Segundo a Anvisa, o Ministério da Saúde (MS) protocolou, na segunda-feira (24), uma nova solicitação de autorização para importar 20 milhões de doses da vacina Covaxin/ BBV152, fabricada na Índia, onde o imunizante tem autorização para uso emergencial.
Também no que se refere ao cumprimento das Boas Práticas de Fabricação pela fabricante Bharat Biotech, um dos principais aspectos que motivou a decisão anterior, a empresa protocolou novo pedido de certificação na Anvisa, referente à linha de produção do produto acabado. Ou seja, a Índia quer que os técnicos da Anvisa voltem às suas instalações e vejam as providências que tomaram.
Depois de seis meses de embate, parecem próximas de zero as chances de a Sputnik V vir a ser usada no Brasil. Já a Covaxin pode chegar ao Brasil em julho, abrindo um enorme mercado em dezenas de países. Por outro lado, discretamente, a Precisa Farmacêutica se articulou na Anvisa, já que o Bharat Biotech quer referenciar a sua vacina em testes de fase 3 no Brasil.
Isso mostra o equívoco dos governadores em politizar a questão, chegar a ir ao STF para desmoralizar a Anvisa e virar agentes de uma briga de mercado cujo parceiro simplesmente não quis se submeter às exigências médicas e até contestar a capacidade do país em fazer uma avaliação profissional.
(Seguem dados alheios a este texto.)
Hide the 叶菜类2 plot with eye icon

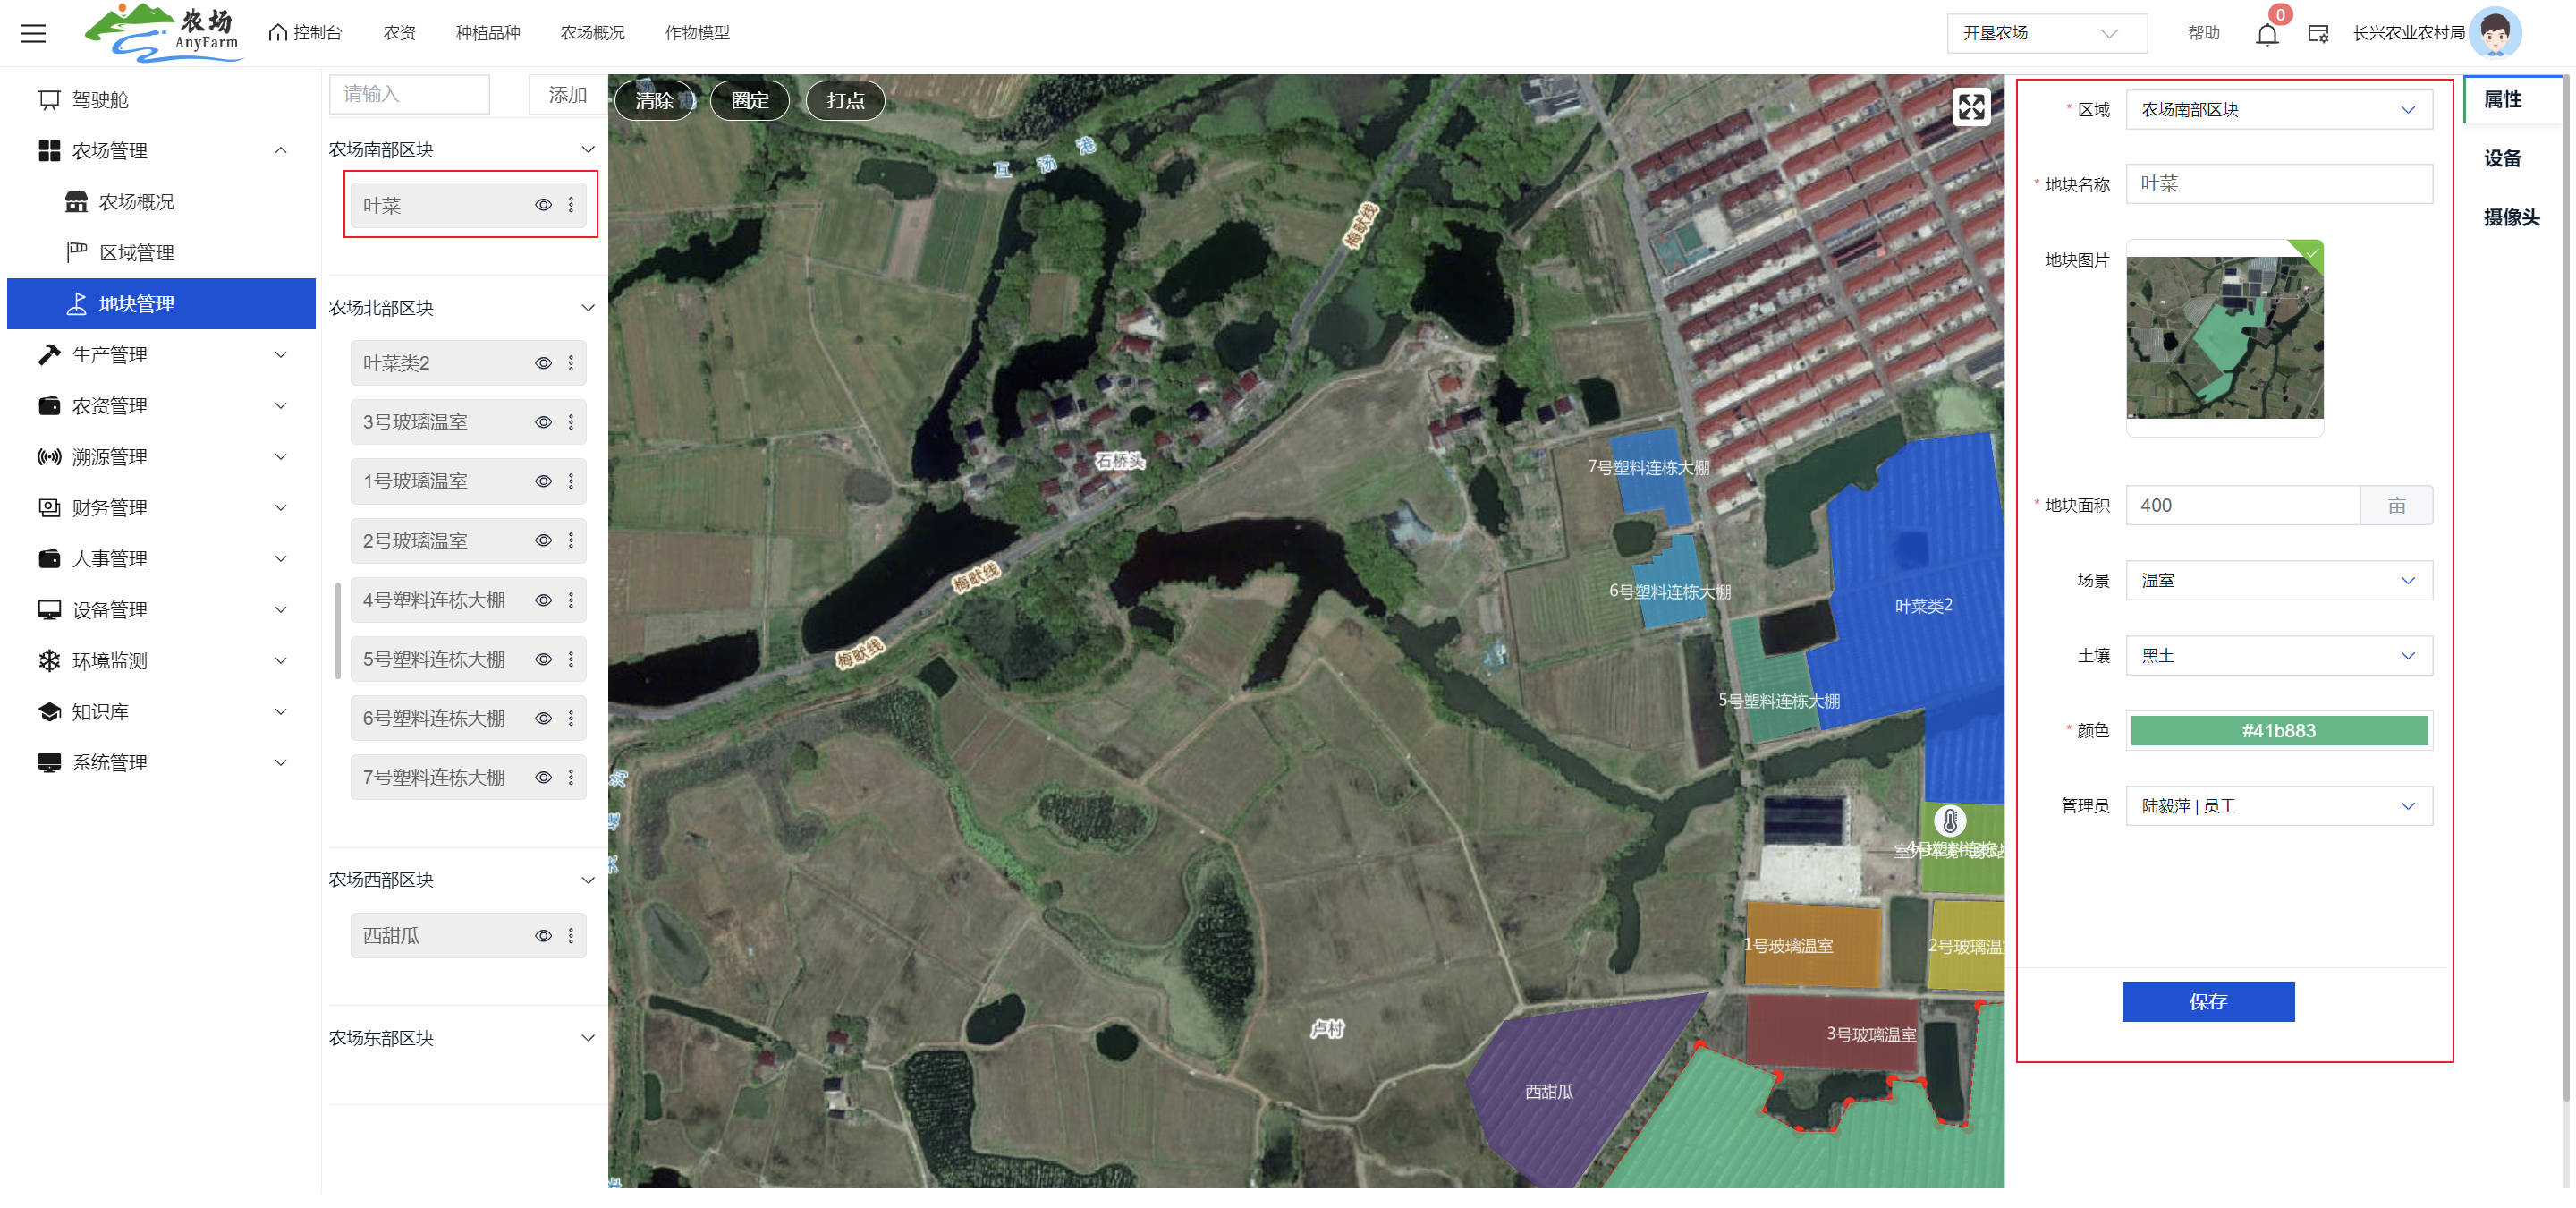[x=543, y=363]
Além disso, durante o embate, o do Fundo de Investimento Direto da Rússia, que é o dono da Sputnik V, insistiu na informação de que mais de 40 países já haviam comprado a vacina, sem explicar porque nenhum deles faz uma verificação mais aprofundada. Ou seja, tentou vender a ideia de que como dezenas de países já estavam comprando sua vacina, o Brasil não precisava fazer tanta exigência.
A eficácia da vacina russa já está sendo demonstrada em vários países, mas sem que nenhuma agência a tenha aprovado. O comportamento de russos e indianos mostra que os indianos entenderam que o Brasil tinha uma agência listada entre as oito melhores do mundo e que não valia a pena confrontar.
Talvez porque, de certa forma, já tinham assegurado, pela MP 1.025, verbas para um contrato de R$ 1,614 bilhões quando a Sputnik V, do Fundo de Investimento Direto da Rússia, tinha apenas R$ 693,6 milhões.
Os indianos são mesmo bem diferentes dos russos. Até para ganhar dinheiro e influência na área de fármacos. Mas o episódio mostra que os governadores que estavam querendo comprar vacinas de qualquer forma poderiam, ao menos, conversar com os indianos que, pelo andar da carruagem, devem vender suas vacinas para o governo federal que vai ganhar novo protagonismo com mais um imunizante.